Как это так получилось, что при коммунистах мы чувствовали себя необыкновенно содержательными людьми?
Вероятно, никогда человек не бывает так доволен собой, как в те минуты, когда мечтает о лучшей жизни и о себе в ней. Может быть, в этом дело? И вообще, если ты подпольщик, значит тебе есть что скрывать. В советском варианте это благородство, ум, приверженность правде, приобретенная в ночных чтениях любовь к Пушкину, искренность, талант, наконец. А во всякой реализованности, право, есть что-то грубое и пошлое.
Так и прожили всю жизнь подростками-символистами.
Не в этой ли мечтательской нереализованности разгадка удивительного сочетания рабской покорности и высоких запросов, гиперморальности и вкуса к разврату, правдолюбия и почти бескорыстной страсти к вранью и актерству?
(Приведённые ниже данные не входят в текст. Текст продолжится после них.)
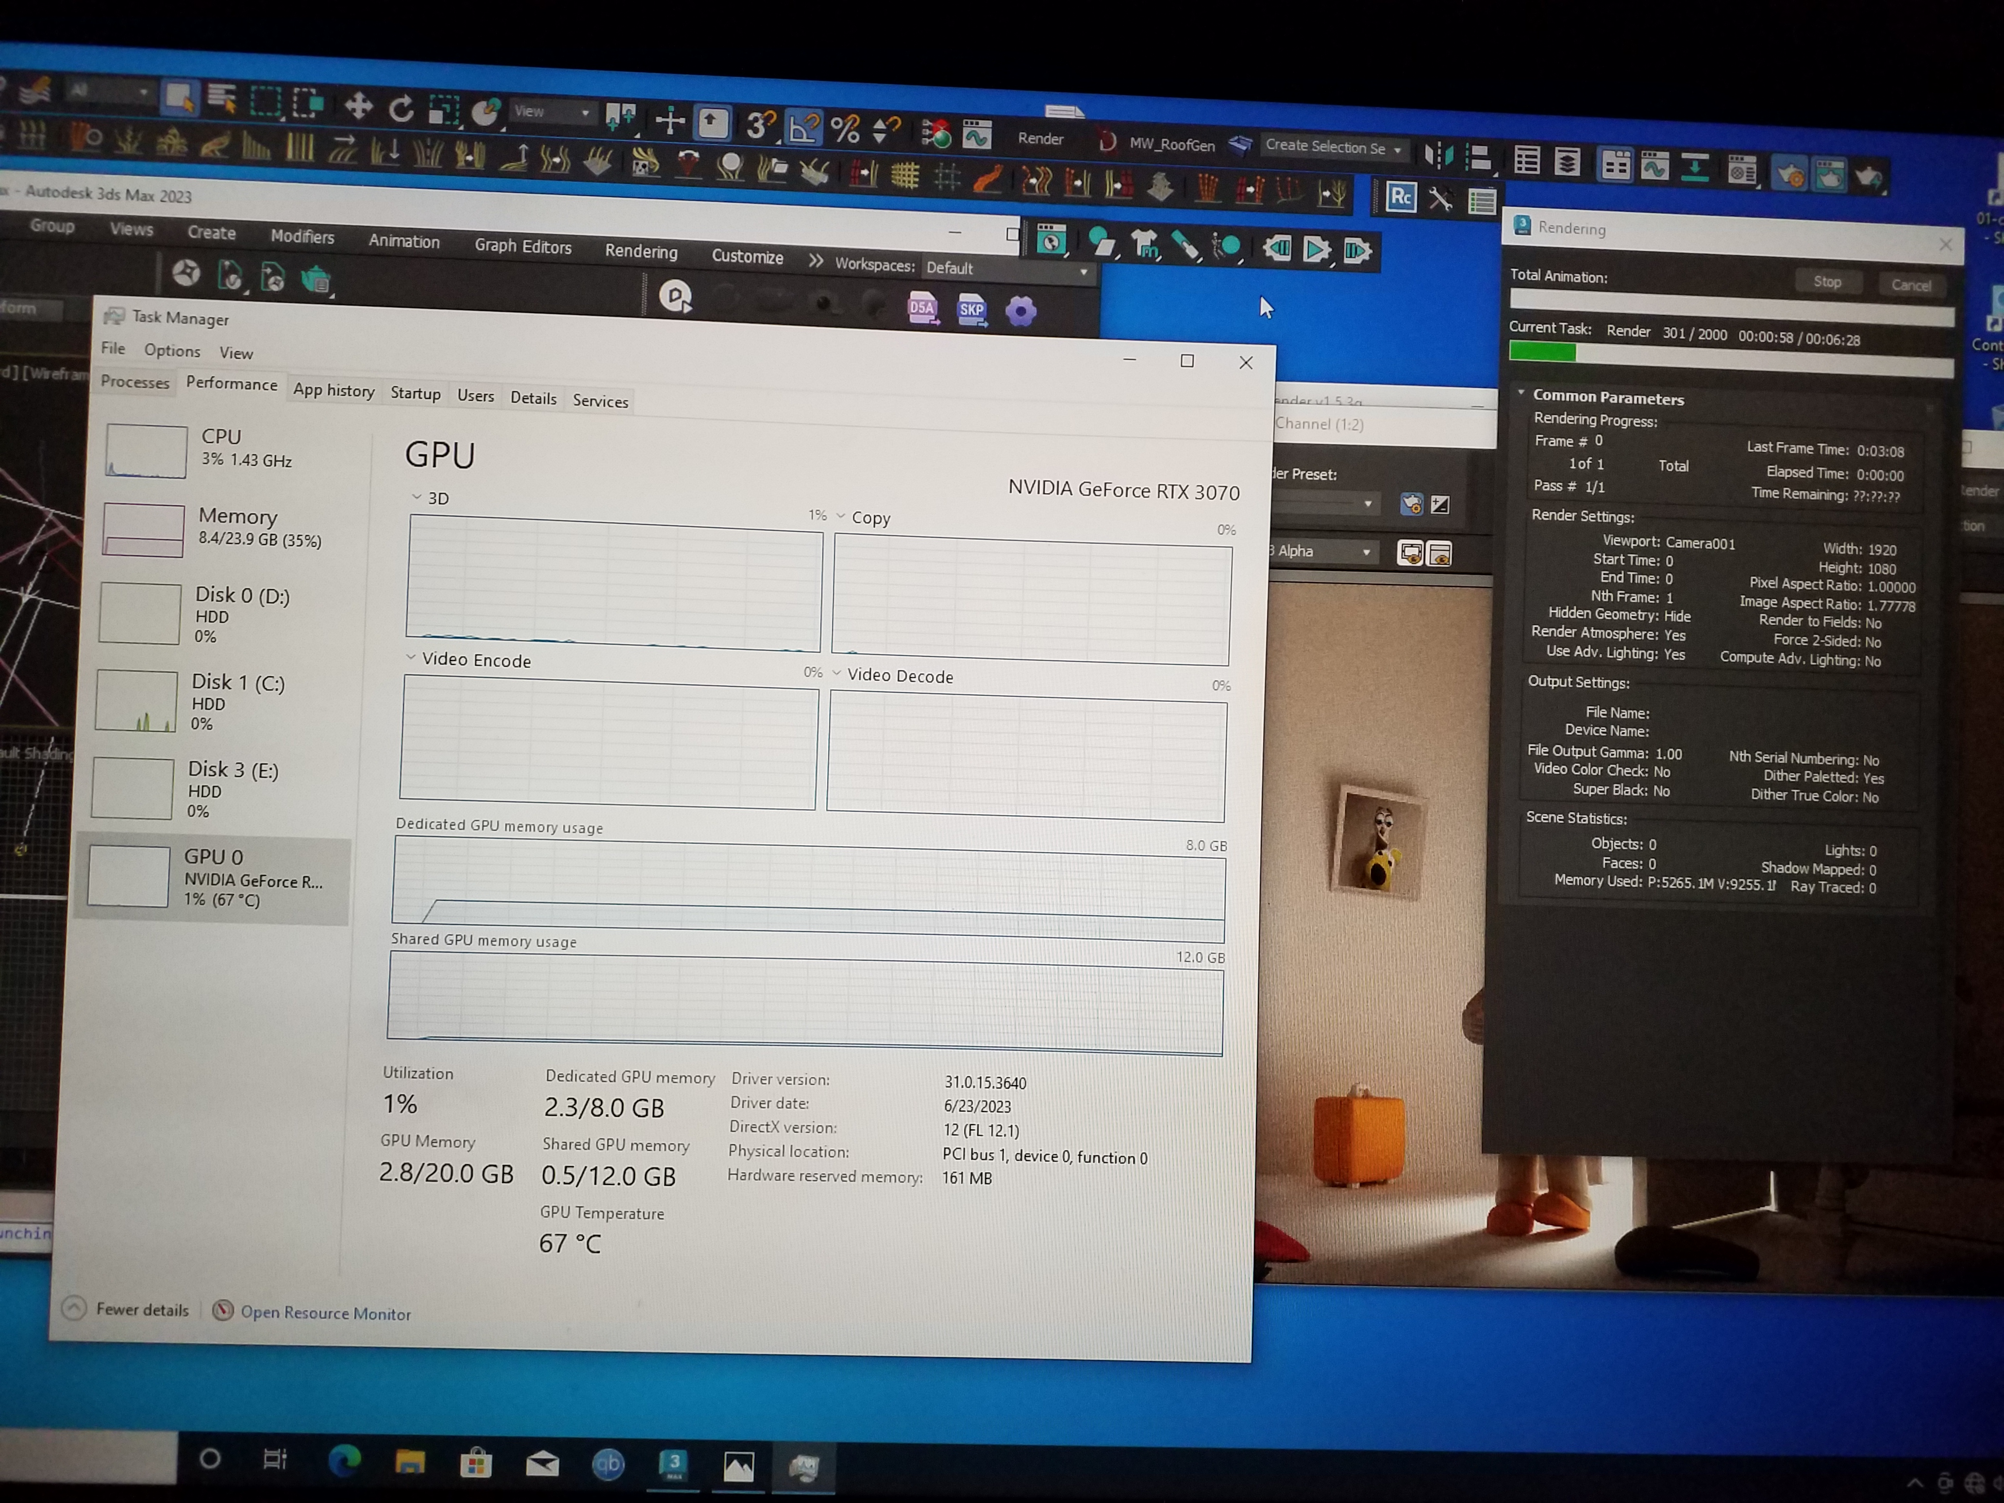Screen dimensions: 2004x1503
Task: Click the Play Animation icon
Action: pyautogui.click(x=1315, y=249)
Впрочем, далеко не всегда бескорыстной. Например, вчера еще горел свободою, сегодня погорел на взятке. Но это тривиальный сюжет. Скрывать свою искренность неизмеримо сложнее и под силу только великим актерам.
Еще одно свойство взрослого подростка: с одной стороны, он несомненный гений (пока еще, правда, не явленный миру), с другой - всякий прохожий кажется ему значительнее, чем он сам. Так и мы. Мания величия сочетается в нас с завистливой мифологизацией чужого. Там, казалось, жизнь не просто сытная и комфортная, но - настоящая. Теперь хотя бы этот морок проходит.
Человечество, увы, в большинстве своем живет везде одинаково. Работает для уик-эндов, живет для воспоминаний. Соблазняется не столько вкусом, сколько оберткой, не столько влечется к идеалу, сколько отстаивает свою приверженность принципам, неизвестно по какому случаю и у кого приобретенным.
Впрочем, идеалы и принципы должны быть обязательно громкими и хорошо вооруженными, иначе не интересно. Люди безвременья вообще охочи до скандалов и сенсаций, они рабы эффектов, без которых жизнь теряет смысл.
Фильм "Последнее искушение Христа". Сколько-то там Оскаров, сумасшедшая реклама, компетентное негодование церковников, возмущение неосведомленных еще "патриотов" и прихожан всего мира, вдохновенное приветствие либералов. Организовано хорошо. Настолько хорошо, что многие и многие отказались от регулярного сна, чтобы увидеть фильм собственными глазами.
Что же фильм?
Снято красиво. Видно, что авторы подолгу рассматривали иконную живопись, фрески. Все эти ритмичные наклоны голов, закаменевшие складки одежды, глаза и скорбные, и лукавые, и страдающие. Вот только Христос с самого начала не ведает о своем призвании, считает себя человеком дурным и грешным, испытывает страх перед мессианским предназначением, которое ему с помощью подсказок свыше навязывают. Я, мол, не знаю, что сказать людям, но Бог вкладывает в мои уста слово "любовь", и я говорю: "Любовь". Получается скорее пресс-секретарь президента, чем мессия. В лучшем случае, психологическая драма рефлексирующего интеллигента. Чехов, может быть. Нет, скорее Леонид Андреев.